Yi Guyeokui Michin X: Mad For Each Other
June 22, 2021 3:30 PM - Season 1 (Full Season) - Subscribe

Bothered to realize they are next-door neighbors and share a psychiatrist, a man and a woman find it's impossible to stay out of each other's way.
posted by oh yeah! (4 comments total) 1 user marked this as a favorite
 
This just finished it's 13-episode season on Netflix yesterday, and overall I really enjoyed it. I agree with the Decider reviewer on finding the humor too slapsticky/unfunny, but only at the beginning. The show gets much better after a few episodes, once they've explained the backstories of the two leads, and introduce all the side characters of the ensemble. If you get turned off by the pilot, it's definitely worth giving it a longer chance (and the episodes are only in the 30+minute range).
posted by oh yeah! at 3:50 PM on June 22, 2021


I like smaller budget, low stakes K-dramas with good writing and normal-looking actors (get tired of generically beautiful women and hyper-chiseled guys). So, I liked this show. The two main actors are adorable, although the guy does yell a lot (he has anger issues). Although he doesn't yell as much as Rain did in Full House, because that would be impossible. The little dog was super cute. And Korean dramas are SO SO clean. Did the two leads ever even kiss? I don't think they did. The lady's abusive ex-boyfriend was very creepy and hate-worthy. The one scene that sticks out to me was the lady cutting a mailing label with her address off a box and sadly tearing it into little pieces. Of course, I do that, and I'm a guy with no enemies.
posted by jabah at 6:12 AM on June 29, 2021


Did the two leads ever even kiss? I don't think they did.

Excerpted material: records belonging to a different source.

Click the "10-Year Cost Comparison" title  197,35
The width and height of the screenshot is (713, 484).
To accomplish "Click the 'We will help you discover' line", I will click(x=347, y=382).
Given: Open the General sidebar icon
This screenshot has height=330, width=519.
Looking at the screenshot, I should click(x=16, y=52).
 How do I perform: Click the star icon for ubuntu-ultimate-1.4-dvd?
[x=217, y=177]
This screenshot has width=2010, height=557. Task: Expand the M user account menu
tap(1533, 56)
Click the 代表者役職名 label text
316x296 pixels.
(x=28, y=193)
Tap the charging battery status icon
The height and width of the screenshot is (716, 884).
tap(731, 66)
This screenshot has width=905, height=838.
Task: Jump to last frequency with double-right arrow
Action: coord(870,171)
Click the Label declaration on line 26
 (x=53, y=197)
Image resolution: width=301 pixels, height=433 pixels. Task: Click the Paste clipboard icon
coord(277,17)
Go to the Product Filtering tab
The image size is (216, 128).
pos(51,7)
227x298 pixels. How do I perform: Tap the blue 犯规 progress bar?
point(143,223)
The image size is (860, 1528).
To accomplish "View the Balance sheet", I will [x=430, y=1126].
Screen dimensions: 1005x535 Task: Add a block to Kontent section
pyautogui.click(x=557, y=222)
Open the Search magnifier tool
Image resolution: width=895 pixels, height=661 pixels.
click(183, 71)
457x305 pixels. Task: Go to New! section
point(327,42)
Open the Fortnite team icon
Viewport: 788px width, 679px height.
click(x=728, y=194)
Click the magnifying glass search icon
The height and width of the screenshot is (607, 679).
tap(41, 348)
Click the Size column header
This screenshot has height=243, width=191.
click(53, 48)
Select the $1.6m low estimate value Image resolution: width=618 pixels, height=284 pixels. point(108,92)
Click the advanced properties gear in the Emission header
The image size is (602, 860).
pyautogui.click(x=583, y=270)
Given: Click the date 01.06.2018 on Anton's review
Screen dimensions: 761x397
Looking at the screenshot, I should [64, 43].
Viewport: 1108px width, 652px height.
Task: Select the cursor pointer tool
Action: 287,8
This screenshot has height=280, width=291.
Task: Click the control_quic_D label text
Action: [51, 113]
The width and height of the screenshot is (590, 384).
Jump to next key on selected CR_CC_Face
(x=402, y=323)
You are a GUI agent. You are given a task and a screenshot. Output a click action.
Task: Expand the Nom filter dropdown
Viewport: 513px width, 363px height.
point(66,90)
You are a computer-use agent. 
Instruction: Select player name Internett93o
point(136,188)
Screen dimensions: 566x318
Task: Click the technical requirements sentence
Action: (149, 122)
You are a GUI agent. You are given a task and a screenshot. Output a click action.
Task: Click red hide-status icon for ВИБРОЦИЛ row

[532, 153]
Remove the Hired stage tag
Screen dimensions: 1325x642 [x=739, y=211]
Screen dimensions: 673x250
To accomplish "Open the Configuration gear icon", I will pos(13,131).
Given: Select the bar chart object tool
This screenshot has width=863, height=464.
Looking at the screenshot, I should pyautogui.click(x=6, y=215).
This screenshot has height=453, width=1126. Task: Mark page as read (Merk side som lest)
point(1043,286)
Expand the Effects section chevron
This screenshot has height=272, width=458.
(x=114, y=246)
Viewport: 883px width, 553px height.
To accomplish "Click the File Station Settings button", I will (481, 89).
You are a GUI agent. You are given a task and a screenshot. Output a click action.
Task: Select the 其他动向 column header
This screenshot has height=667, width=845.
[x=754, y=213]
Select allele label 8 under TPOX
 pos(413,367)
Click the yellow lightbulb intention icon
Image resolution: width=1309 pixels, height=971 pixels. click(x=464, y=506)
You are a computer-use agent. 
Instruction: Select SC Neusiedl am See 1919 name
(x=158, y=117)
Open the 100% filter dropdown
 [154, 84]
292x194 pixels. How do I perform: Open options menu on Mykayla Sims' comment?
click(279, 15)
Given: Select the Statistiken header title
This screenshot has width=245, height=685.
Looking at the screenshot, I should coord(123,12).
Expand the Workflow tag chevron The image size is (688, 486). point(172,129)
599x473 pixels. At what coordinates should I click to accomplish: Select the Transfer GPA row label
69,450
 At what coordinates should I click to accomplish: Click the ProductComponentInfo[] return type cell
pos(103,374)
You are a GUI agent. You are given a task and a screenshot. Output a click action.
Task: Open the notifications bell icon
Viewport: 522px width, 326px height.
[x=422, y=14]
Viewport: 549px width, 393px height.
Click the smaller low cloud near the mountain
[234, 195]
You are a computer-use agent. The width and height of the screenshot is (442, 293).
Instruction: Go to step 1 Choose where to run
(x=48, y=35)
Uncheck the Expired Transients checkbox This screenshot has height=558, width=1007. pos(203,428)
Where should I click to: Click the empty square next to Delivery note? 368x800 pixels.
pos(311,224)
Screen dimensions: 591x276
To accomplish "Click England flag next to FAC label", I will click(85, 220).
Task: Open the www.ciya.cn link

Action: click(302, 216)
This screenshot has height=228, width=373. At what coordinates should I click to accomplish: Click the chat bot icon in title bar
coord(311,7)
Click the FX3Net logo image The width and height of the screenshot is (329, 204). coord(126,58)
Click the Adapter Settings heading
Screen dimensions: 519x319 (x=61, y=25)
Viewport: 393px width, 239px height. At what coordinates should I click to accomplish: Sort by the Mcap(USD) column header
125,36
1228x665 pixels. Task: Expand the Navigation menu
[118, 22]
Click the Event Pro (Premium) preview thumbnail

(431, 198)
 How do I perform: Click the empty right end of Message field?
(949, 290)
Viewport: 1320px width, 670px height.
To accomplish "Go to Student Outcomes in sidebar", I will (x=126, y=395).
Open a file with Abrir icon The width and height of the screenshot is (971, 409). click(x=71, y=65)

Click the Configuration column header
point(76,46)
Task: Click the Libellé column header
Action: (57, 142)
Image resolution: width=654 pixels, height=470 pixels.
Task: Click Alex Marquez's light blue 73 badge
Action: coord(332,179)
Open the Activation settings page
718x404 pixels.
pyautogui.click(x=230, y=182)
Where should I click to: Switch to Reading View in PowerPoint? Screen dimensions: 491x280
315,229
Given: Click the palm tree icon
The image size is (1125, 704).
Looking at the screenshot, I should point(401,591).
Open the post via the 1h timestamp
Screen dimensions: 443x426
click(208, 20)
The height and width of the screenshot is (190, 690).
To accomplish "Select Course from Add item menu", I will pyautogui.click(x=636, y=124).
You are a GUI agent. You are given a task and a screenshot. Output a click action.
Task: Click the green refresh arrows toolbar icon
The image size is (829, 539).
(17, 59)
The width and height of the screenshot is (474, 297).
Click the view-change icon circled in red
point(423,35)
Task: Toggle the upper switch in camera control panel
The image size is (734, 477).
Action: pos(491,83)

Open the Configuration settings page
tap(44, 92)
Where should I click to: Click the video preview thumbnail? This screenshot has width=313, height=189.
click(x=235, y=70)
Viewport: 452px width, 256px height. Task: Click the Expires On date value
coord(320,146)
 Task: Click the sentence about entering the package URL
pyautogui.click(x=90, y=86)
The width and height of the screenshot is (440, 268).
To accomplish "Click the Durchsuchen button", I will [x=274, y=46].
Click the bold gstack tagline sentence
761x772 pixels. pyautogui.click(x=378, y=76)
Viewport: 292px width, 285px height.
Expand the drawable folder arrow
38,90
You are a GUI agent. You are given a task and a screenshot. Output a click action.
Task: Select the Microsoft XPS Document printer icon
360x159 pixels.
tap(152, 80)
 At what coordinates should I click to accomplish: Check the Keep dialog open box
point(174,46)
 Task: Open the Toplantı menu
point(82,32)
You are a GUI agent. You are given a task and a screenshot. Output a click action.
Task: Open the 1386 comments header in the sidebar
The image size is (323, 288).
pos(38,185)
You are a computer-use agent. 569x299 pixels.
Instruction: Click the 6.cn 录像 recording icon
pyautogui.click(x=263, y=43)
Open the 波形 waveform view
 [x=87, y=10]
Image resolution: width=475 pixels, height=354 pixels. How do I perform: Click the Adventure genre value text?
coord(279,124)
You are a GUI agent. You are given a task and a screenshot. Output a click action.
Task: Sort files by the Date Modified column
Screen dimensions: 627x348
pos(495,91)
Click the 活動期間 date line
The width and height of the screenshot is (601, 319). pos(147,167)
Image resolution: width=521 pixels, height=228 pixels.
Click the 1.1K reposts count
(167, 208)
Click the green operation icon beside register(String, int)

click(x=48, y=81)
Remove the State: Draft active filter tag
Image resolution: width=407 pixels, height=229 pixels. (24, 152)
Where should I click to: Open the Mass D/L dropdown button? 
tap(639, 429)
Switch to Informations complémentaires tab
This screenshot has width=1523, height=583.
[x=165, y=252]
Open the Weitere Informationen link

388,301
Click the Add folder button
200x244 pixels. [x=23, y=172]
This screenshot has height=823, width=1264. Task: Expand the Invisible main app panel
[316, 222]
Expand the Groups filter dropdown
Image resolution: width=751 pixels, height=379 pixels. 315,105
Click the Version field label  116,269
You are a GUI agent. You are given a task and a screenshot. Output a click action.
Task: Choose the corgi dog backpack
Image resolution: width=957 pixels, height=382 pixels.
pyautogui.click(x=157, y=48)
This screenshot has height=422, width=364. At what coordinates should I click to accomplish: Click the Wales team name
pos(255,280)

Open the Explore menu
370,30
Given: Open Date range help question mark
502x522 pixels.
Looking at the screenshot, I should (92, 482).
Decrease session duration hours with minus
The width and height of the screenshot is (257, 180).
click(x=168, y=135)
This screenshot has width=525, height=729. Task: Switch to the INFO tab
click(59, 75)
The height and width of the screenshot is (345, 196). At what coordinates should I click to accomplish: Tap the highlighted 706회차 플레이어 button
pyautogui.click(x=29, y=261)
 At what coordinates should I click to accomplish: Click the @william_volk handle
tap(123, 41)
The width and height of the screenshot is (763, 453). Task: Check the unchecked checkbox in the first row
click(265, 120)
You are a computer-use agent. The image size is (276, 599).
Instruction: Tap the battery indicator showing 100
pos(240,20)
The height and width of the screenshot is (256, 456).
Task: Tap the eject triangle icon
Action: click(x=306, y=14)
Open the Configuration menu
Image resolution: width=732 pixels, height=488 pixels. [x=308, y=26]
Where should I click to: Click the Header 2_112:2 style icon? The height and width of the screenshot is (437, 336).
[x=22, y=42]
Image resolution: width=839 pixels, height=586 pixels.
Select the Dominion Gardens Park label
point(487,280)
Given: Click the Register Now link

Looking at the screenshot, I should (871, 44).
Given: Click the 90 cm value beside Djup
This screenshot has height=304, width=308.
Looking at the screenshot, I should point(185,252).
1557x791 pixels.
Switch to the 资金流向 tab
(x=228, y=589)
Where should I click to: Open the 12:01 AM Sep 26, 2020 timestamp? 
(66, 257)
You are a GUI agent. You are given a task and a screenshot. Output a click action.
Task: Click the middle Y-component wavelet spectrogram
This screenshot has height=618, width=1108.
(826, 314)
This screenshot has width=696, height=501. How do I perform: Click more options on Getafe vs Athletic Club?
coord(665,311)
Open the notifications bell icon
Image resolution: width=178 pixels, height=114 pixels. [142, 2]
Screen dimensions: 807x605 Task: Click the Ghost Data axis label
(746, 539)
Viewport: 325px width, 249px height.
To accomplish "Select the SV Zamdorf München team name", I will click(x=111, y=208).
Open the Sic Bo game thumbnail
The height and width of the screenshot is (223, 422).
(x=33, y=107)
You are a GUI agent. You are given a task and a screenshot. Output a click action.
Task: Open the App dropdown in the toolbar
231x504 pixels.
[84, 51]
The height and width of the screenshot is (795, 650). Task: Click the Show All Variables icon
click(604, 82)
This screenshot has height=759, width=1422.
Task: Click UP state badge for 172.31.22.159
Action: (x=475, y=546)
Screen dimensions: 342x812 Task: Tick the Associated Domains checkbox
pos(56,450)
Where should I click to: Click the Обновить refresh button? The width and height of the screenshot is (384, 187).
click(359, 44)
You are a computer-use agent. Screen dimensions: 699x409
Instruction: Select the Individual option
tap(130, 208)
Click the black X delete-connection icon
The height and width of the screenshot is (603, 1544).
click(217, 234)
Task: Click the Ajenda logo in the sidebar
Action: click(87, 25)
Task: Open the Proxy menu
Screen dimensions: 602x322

No, they kissed -- remember, he leaned towards her when she fell asleep on the couch, and when she woke and asked what he was doing, and he tried to stammer out some non-creepy explanation, she told him to do what he was trying to do, and then there was kissing and (male) shirtless-ness, and it was later referenced in dialogue that they'd slept together. As kdramas go, I thought this one was fairly explicit. I also thought the whole subplot with Sang Yeop/Samantha was pretty sweet too -- I mean, the part was pretty asexual, easier to have characters being accepting of him than of an overtly gay drag queen, but, still, it was nice to have everyone just letting him be himself once they got over their initial panics.
posted by oh yeah! at 12:27 PM on June 29, 2021


I worry I didn't express my thoughts clearly on Sang Yeop/Samantha before. What I meant to say was, it seems like a lot of kdramas are kind of in the 'Hays Code' mode when it comes to LGBTQ+ characters/themes -- doing that thing of 'the only sympathetic queer character is an unhappy/unrequited/tragic one' or for use in farcical misunderstandings about a straight character. So I thought it was nice that this show made a point of having the ensemble get over themselves about Sang Yeop dressing up as Samantha. His desires harmed no one, as compared to actual villains like the abusive ex-boyfriend, or the neighborhood flasher. And his friendship with the part-timer was sweet. (But I don't know if it would have been better if they'd become an explicitly romantic pairing, or if it that would have made his character less sympathetic to the general Korean audience -- like the way some US shows would be fine having a gay best friend cheerleading the straight characters but not giving him an actual romantic plot of his own.)